◆ Selected passage ◆
---+---
Thanks to eco-tourism businesses like ours, the Great Barrier Reef is one of the best-protected marine parks in the world. An entire third of it, or more than 114,000 square kilometres (an area bigger than Austria and Switzerland combined), is a Green Zone which means all marine life are protected and no fishing or extractive activities are allowed. This makes it vastly healthier than many other Reefs around the world.
In 2004, it was the Association of Marine Park Tourism Operators (AMPTO), of which Sunlover is a member, who worked together with conservationists to help have the Barrier Reef’s Green Zone created, thus protecting it from being used for other more harmful industries. Eco-tourism is carried out in a small part of this Green Zone, with only about 0.6 per cent of the Reef’s total area being visited by tourists.
Sunlover Reef Cruises are an Eco-Certified company, and to cut down on plastic waste, we encourage our customers to bring their own re-useable water bottles and use our water filter on board. Our staff lead the way in setting a good example for this. We also don’t provide plastic drinking straws and we recycle a lot of the waste that is produced. As with all tour companies in the marine park, we do not allow any litter or waste to go overboard and we use eco-friendly cleaning products wherever possible.
At Sunlover Reef Cruises, our snorkelling and diving activities are led by highly experienced, eco-conscious guides, who teach visitors to appreciate and respect these amazing marine creatures in their pristine natural habitat, while protecting them at the same time. Our guides teach visitors never to touch or stand on corals and to keep a safe distance by using flotation aids and safe swimming techniques. By following our “look but don’t touch!” motto, we ensure all visitors leave nothing but bubbles and take nothing but photographs!
---+---
◆ Input ◆
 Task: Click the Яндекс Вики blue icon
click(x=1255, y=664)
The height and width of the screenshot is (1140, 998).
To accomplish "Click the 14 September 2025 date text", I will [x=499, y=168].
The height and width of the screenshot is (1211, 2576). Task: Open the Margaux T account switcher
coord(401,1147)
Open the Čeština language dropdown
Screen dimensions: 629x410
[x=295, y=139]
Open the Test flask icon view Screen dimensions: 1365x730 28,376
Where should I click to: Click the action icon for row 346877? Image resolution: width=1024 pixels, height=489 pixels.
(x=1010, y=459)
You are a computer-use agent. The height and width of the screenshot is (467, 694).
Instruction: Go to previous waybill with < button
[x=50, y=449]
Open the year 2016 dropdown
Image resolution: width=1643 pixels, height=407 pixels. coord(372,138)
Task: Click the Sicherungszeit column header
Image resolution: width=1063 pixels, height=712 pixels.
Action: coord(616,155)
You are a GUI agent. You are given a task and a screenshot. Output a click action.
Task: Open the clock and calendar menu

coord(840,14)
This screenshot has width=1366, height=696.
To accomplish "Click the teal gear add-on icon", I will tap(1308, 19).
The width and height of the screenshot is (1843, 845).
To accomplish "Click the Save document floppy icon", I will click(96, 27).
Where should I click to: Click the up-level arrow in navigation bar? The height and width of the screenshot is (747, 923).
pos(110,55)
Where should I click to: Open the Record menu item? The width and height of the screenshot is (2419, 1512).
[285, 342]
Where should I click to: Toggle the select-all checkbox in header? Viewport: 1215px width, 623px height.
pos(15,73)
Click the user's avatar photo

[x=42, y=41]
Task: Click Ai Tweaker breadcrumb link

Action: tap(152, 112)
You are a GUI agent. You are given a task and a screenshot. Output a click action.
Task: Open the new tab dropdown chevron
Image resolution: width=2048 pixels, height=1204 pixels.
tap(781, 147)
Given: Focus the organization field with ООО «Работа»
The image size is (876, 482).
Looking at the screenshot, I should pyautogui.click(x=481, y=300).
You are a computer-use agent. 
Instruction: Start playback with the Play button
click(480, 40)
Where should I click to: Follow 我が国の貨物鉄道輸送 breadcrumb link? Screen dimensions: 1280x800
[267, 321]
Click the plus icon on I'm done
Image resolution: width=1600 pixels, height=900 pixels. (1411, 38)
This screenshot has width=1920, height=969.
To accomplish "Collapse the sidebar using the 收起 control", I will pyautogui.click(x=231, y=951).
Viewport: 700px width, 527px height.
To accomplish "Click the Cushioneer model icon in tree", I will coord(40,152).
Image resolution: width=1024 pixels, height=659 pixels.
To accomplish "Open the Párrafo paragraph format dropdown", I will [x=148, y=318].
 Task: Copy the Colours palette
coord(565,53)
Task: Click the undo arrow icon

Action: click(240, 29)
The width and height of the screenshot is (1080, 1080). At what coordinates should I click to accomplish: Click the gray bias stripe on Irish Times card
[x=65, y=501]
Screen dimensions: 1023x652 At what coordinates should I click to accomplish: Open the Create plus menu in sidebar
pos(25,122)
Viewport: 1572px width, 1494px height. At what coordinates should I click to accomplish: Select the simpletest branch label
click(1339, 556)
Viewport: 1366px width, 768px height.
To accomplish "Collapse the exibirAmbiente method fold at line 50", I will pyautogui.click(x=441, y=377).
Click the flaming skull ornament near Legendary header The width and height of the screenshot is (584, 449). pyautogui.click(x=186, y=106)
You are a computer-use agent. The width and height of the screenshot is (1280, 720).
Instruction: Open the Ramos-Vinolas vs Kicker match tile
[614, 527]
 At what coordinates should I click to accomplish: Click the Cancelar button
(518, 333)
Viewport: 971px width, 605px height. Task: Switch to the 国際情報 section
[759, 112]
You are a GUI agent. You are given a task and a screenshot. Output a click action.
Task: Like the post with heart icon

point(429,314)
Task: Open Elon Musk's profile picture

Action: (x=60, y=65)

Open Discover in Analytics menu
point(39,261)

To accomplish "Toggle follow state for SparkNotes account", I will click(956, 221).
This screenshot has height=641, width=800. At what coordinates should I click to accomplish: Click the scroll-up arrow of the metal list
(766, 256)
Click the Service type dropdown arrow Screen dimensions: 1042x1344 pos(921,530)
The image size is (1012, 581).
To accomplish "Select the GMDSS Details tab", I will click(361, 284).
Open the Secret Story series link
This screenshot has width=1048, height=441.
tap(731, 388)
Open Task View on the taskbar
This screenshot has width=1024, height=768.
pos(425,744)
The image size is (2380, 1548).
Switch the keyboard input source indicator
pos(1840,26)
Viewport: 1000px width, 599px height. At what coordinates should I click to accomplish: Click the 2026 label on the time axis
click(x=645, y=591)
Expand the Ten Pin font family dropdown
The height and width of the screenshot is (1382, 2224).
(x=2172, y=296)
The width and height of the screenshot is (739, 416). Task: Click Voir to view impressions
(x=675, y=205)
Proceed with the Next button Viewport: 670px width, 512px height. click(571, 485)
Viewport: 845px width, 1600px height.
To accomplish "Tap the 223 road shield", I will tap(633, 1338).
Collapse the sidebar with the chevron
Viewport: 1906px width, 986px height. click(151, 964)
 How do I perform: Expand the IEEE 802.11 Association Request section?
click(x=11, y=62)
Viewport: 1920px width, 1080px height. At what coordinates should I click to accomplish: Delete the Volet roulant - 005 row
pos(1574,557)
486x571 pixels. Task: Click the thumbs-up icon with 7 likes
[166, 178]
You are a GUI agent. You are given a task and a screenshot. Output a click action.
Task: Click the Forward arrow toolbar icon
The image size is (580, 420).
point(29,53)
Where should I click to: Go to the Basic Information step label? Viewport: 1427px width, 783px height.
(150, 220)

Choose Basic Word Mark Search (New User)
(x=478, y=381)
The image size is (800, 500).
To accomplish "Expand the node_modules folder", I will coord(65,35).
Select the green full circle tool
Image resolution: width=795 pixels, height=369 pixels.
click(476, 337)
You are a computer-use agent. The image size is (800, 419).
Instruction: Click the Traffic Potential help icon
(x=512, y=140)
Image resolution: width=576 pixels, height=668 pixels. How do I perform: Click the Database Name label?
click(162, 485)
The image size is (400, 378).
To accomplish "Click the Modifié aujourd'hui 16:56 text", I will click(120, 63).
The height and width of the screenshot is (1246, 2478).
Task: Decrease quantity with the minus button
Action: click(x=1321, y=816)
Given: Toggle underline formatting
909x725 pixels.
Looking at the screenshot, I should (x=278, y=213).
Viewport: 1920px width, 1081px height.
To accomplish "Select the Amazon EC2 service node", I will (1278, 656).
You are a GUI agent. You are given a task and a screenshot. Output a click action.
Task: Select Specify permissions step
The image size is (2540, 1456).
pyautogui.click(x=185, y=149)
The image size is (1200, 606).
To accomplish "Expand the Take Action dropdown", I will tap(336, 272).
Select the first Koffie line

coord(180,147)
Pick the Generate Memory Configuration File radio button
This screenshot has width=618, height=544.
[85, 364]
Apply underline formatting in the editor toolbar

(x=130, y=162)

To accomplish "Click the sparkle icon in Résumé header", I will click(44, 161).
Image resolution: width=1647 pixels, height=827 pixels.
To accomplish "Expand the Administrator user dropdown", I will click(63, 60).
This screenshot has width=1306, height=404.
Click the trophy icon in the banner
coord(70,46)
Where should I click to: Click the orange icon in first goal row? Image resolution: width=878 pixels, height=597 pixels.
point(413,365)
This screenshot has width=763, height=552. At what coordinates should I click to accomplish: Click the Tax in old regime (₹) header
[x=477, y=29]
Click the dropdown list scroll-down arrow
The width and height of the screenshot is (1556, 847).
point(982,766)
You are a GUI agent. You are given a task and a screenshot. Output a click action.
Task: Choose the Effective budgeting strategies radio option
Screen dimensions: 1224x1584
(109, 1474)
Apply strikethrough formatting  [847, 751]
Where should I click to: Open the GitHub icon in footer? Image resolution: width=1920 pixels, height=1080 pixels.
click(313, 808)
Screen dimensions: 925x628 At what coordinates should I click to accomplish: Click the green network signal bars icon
---+---
◆ Exercise tasks ◆
A – In the Great Barrier Reef text, about what share of the Reef's total area is visited by tourists?
B – Rewrite the entries from their first line through the line containing "will click(96, 27).", replacing "Screen dimensions" with "Screen size" and leaving everything else unchanged.

◆ Task results ◆
A – About 0.6 per cent.

B –
 Task: Click the Яндекс Вики blue icon
click(x=1255, y=664)
The height and width of the screenshot is (1140, 998).
To accomplish "Click the 14 September 2025 date text", I will [x=499, y=168].
The height and width of the screenshot is (1211, 2576). Task: Open the Margaux T account switcher
coord(401,1147)
Open the Čeština language dropdown
Screen size: 629x410
[x=295, y=139]
Open the Test flask icon view Screen size: 1365x730 28,376
Where should I click to: Click the action icon for row 346877? Image resolution: width=1024 pixels, height=489 pixels.
(x=1010, y=459)
You are a computer-use agent. The height and width of the screenshot is (467, 694).
Instruction: Go to previous waybill with < button
[x=50, y=449]
Open the year 2016 dropdown
Image resolution: width=1643 pixels, height=407 pixels. coord(372,138)
Task: Click the Sicherungszeit column header
Image resolution: width=1063 pixels, height=712 pixels.
Action: coord(616,155)
You are a GUI agent. You are given a task and a screenshot. Output a click action.
Task: Open the clock and calendar menu

coord(840,14)
This screenshot has width=1366, height=696.
To accomplish "Click the teal gear add-on icon", I will tap(1308, 19).
The width and height of the screenshot is (1843, 845).
To accomplish "Click the Save document floppy icon", I will click(96, 27).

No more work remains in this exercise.